---------- MATERIAL PROVIDED
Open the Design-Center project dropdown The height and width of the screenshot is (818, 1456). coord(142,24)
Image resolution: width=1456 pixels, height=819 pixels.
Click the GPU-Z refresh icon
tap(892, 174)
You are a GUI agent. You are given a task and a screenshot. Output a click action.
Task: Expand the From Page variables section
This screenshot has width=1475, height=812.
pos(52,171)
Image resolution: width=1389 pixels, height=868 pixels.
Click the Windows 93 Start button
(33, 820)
--------------------
TO DO
Extract every record and return it verbatim.

EXPECTED OUTPUT
Open the Design-Center project dropdown The height and width of the screenshot is (818, 1456). coord(142,24)
Image resolution: width=1456 pixels, height=819 pixels.
Click the GPU-Z refresh icon
tap(892, 174)
You are a GUI agent. You are given a task and a screenshot. Output a click action.
Task: Expand the From Page variables section
This screenshot has width=1475, height=812.
pos(52,171)
Image resolution: width=1389 pixels, height=868 pixels.
Click the Windows 93 Start button
(33, 820)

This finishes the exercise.